I appreciate what you have to say about the thorny subject of the Israeli-Palestinian conflict. You quote from a speech that Vice-President Mike Pence gave to the Israeli Knesset, in which he said that the U.S. stood with Israel because 'we stand with Israel because "we believe in right over wrong; in good over evil, and in liberty over tyranny. " You go on to make the point that "What specifically is problematic with this language? It seems to indicate that the 'good' Jewish state of Israel (note that 80 percent of Israeli citizens are Jewish and 20 percent are Arab Palestinians) should triumph over 'evil.' The assumption is that the evil' forces are Arab Muslims who [according to the US view] seek only destruction... What is problematic is the complete avoidance of any legitimacy of the same rights [aspiration to return to their homeland] for Palestinian Arabs." You then site some powerful statistics as to the number of Palestinian refugees and the apartheid-like hold that Israel has maintained over the Palestinians.  What, in your opinion can the U.S. do to improve its deteriorating influence as a peacemaker?


Turn course. The current Administration’s foreign policy is detrimental to peace in the Middle East. This includes Israel and the occupied Palestinian territories, but expands beyond to other parts of the Arab world as well. Even the former Secretary of Defense, General Mattis said if the realities of the Israeli occupation are not addressed the condition of the Palestinian territories will become apartheid. The Israeli Knesset is set to vote on the proposed annexation of parts of the West Bank in July. If annexation proceeds, which the current U.S. Administration supports, efforts toward a long term and just peace between Israelis and Palestinians will be obliterated. It is also important to acknowledge that preceding Administrations (both Democratic and Republican) have disproportionately favored the interests of the Israeli people, most of whom are Jews, over the aspirations of Palestinians. If we ever want justice, and a resolution to violent conflicts - the lives, human dignity, and aspirations of all people must be taken into account - without privileging one over the other. 



Is there anything else you'd like to mention?

Beyond Hashtag Activism was published the day after George Floyd’s death at the hands of the Minneapolis police. The book addresses police brutality, dismantling white supremacy and privilege, and calls us to stand in solidarity with #BlackLivesMatter and other movements that have been active for decades - if not centuries. I am so grateful for the many people who shared their stories and contributed to the book.
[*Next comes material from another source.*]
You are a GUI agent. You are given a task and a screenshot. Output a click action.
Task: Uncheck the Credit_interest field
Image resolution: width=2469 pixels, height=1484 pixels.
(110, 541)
And I am grateful to those who helped launch Beyond Hashtag Activism into the world at this pivotal moment. My hope and prayer is that the book will be a tool for the church as we seek and pursue beloved community. I hope people will read books by people of color first! But I also hope this book will be a resource for people who desire to dive deeply into research and theology about the many justice issues it addresses. I also would welcome people to listen to the accompanying #Activism podcast that interviews incredible Christian leaders like Rev. Dr. Otis Moss III, Presiding Bishop Michael Curry of The Episcopal Church, Rev. Dominique Gilliard, Nicole Morgan, and several others.